◆ Data for analysis:
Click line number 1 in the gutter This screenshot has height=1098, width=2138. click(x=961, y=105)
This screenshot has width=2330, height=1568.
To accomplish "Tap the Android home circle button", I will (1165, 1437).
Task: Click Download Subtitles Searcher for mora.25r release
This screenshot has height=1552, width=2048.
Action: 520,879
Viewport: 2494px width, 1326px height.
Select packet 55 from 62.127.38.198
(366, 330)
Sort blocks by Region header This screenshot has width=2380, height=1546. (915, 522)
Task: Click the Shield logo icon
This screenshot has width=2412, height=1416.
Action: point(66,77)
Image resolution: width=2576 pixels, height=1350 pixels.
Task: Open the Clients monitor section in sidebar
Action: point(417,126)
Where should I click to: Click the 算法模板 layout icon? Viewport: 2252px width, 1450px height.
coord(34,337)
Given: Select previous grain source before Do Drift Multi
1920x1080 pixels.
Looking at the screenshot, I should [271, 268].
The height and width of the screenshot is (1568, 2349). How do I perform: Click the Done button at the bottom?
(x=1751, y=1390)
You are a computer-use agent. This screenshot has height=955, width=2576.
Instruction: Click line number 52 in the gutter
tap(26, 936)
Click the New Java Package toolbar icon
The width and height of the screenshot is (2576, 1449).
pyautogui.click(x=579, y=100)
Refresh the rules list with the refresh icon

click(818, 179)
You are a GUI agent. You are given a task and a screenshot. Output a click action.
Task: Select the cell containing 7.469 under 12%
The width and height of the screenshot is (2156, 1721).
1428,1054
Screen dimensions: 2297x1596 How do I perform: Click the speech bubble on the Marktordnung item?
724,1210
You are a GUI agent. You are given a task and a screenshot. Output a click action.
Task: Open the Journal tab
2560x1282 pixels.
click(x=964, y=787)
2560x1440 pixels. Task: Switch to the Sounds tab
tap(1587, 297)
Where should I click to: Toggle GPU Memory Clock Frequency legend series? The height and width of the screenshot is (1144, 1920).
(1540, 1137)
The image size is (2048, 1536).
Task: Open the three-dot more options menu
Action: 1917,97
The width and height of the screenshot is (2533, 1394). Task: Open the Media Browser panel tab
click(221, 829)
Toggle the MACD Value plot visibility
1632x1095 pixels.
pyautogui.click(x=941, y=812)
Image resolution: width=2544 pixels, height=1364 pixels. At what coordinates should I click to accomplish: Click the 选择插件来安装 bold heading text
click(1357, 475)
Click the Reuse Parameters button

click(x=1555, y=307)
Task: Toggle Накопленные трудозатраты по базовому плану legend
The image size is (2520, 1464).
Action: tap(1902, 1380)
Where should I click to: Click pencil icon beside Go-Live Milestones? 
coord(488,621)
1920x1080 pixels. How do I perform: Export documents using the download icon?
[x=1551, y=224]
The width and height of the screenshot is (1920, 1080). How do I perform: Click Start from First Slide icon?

◆ Directions for this task: Return each line above precisely as written.

◆ Exercise result:
Click line number 1 in the gutter This screenshot has height=1098, width=2138. click(x=961, y=105)
This screenshot has width=2330, height=1568.
To accomplish "Tap the Android home circle button", I will (1165, 1437).
Task: Click Download Subtitles Searcher for mora.25r release
This screenshot has height=1552, width=2048.
Action: 520,879
Viewport: 2494px width, 1326px height.
Select packet 55 from 62.127.38.198
(366, 330)
Sort blocks by Region header This screenshot has width=2380, height=1546. (915, 522)
Task: Click the Shield logo icon
This screenshot has width=2412, height=1416.
Action: point(66,77)
Image resolution: width=2576 pixels, height=1350 pixels.
Task: Open the Clients monitor section in sidebar
Action: point(417,126)
Where should I click to: Click the 算法模板 layout icon? Viewport: 2252px width, 1450px height.
coord(34,337)
Given: Select previous grain source before Do Drift Multi
1920x1080 pixels.
Looking at the screenshot, I should [271, 268].
The height and width of the screenshot is (1568, 2349). How do I perform: Click the Done button at the bottom?
(x=1751, y=1390)
You are a computer-use agent. This screenshot has height=955, width=2576.
Instruction: Click line number 52 in the gutter
tap(26, 936)
Click the New Java Package toolbar icon
The width and height of the screenshot is (2576, 1449).
pyautogui.click(x=579, y=100)
Refresh the rules list with the refresh icon

click(818, 179)
You are a GUI agent. You are given a task and a screenshot. Output a click action.
Task: Select the cell containing 7.469 under 12%
The width and height of the screenshot is (2156, 1721).
1428,1054
Screen dimensions: 2297x1596 How do I perform: Click the speech bubble on the Marktordnung item?
724,1210
You are a GUI agent. You are given a task and a screenshot. Output a click action.
Task: Open the Journal tab
2560x1282 pixels.
click(x=964, y=787)
2560x1440 pixels. Task: Switch to the Sounds tab
tap(1587, 297)
Where should I click to: Toggle GPU Memory Clock Frequency legend series? The height and width of the screenshot is (1144, 1920).
(1540, 1137)
The image size is (2048, 1536).
Task: Open the three-dot more options menu
Action: 1917,97
The width and height of the screenshot is (2533, 1394). Task: Open the Media Browser panel tab
click(221, 829)
Toggle the MACD Value plot visibility
1632x1095 pixels.
pyautogui.click(x=941, y=812)
Image resolution: width=2544 pixels, height=1364 pixels. At what coordinates should I click to accomplish: Click the 选择插件来安装 bold heading text
click(1357, 475)
Click the Reuse Parameters button

click(x=1555, y=307)
Task: Toggle Накопленные трудозатраты по базовому плану legend
The image size is (2520, 1464).
Action: tap(1902, 1380)
Where should I click to: Click pencil icon beside Go-Live Milestones? 
coord(488,621)
1920x1080 pixels. How do I perform: Export documents using the download icon?
[x=1551, y=224]
The width and height of the screenshot is (1920, 1080). How do I perform: Click Start from First Slide icon?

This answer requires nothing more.